You can get gcc to produce the second code by changing the condition to __builtin_expect(x < 0, 0):


Of course, this code would be much off vectorized, but it's just an example (and the same principle applies to jumps in vectorized code).

I’ve worked in 1 company where we had tools that would re-organize the code to make the common code path be the fall through as much as possible

This was done before linking, based on analysis of the common paths from a running program

What this also did - which was the important bit at the time - was move all the error code to pages that wouldn’t be loaded for most users

So it moved error handling out of common code pages and changed branch instructions to mostly fall through

This was many years ago - do similar tools exist in the OSS community?

All good compilers do this today. They use heuristics to guess what the likely outcome of branches, but you can provide them specific information with profile guided optimization, or with manual branch hits (the __builtin_expect I used in the example above is one such hint).

Similarly, you can annotate certain functions or paths "hot" or "cold", and compilers even understand that functions like abort() are cold (they can be called at most once, after all) and hence paths leading up to them are also cold.

Similarly, JIT compilers use the runtime observed branching behavior to organize branches so that fall-through is the common case.

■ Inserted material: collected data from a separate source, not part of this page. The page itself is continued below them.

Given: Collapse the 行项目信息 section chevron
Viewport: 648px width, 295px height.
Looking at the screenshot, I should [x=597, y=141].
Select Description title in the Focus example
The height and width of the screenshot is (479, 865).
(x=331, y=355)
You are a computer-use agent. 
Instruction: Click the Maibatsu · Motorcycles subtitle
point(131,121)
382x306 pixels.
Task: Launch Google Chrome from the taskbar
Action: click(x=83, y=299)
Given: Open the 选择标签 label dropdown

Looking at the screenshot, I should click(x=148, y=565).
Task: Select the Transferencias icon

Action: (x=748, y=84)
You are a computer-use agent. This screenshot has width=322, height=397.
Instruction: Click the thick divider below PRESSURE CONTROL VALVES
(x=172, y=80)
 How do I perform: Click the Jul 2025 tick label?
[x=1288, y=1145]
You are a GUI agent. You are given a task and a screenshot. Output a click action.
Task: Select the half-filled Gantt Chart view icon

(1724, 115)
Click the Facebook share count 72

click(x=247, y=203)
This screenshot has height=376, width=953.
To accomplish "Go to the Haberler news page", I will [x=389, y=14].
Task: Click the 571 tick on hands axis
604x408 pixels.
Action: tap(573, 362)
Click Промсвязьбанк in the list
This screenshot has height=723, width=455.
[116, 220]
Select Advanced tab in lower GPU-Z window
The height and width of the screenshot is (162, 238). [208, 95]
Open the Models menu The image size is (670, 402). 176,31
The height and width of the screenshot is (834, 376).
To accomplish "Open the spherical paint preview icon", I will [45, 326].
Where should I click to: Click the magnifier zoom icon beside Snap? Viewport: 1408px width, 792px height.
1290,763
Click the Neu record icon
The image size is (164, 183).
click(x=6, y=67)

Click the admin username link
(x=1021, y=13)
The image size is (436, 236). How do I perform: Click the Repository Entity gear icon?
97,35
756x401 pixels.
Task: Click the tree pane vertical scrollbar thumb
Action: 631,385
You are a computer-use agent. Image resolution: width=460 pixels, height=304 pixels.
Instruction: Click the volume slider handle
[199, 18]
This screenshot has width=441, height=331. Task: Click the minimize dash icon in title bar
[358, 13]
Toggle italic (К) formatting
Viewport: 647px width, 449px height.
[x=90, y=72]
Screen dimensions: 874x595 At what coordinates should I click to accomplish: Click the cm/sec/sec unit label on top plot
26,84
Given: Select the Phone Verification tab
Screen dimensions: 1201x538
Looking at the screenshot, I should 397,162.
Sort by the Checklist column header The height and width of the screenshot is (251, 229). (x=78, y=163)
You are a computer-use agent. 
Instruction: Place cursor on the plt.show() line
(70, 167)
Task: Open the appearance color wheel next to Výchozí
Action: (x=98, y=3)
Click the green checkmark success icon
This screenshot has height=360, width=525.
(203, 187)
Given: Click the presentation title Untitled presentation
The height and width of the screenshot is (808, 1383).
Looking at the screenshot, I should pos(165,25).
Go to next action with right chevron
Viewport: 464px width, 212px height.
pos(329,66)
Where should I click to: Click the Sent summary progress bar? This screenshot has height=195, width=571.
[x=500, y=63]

Grab a look at the FDO and AutoFDO sections from GCC's wiki:


You'll also find it's referred to as Profile Guided Optimization, there's docs here for clang: https://clang.llvm.org/docs/UsersManual.html#profile-guided-...

It makes complete sense now, appreciate the explanation.

> As an example, a load instruction takes a cache miss which means it cannot retire until the miss is complete. On an Haswell machine with a ROB size of 192, at most 191 additional instructions can execute while waiting for the load: at that point the ROB window is exhausted and the core stalls. This puts an upper bound on the maximum IPC of the region of 192 / 300 = 0.64.

Where does 300 come from? Is this the number of cycles for the cache miss?

Thanks, good catch - it is indeed the number of cycles. I had reorganized that sentence planning to move the number of cycles and instead it just got dropped.

Fixed and credited. Now it says:

> Let's say the load takes 300 cycles to finish, which is a typical latency. Then, on an Haswell machine with a ROB size of 192...


Yes, I think 300 is an estimate of the number of cycles for a load from RAM: 192 ops / 300 cycles == .64 ops / cycle.

I'm not sure whether the calculation is true, though. Why can't the post-load µops be executed and retired, and the ROB refilled, and then more µops executed? I'd think the calculation would only apply if everything was somehow speculative and thus nothing could be retired, but I don't see this being a common occurrence.

Because that's not how the ROB or any of the other "in order" structures like the load buffers, etc, work. Fundamentally, retirement happens in order.

uops only leave the ROB when they retire, and they retire in the same order as they appear in the dynamic instruction steam. The ROB is needed to preserve the ability to roll back if any instruction faults, to handle interrupts, to generate precise exceptions, etc: think about what would happen if you had retired a bunch of random instructions on either side of an un-retired instruction that ended up faulting?

Everything is speculative. The CPU always operates as if any unretired instruction is speculative. In reality it almost is: probably at least a quarter of all instructions can fault in some way, and as soon as there is any such instruction in the unretired stream all younger instructions are "speculative". I'm putting it in quotes because "speculative" as we're discussing it just something we are making up: CPUs don't have a "I'm speculating" flag: everything is treated as speculative all the time (and if you consider interrupts, maybe even the cases where you have a stream of cannot-fault instructions would also be "speculative").

There is a structure that works as you describe: the scheduler/reservation station. That's the place where everything happens out of order and slow instructions can stall and be passed by younger ones who leave the scheduler and make room for others - but this sits within the in-order allocate + retire machinery.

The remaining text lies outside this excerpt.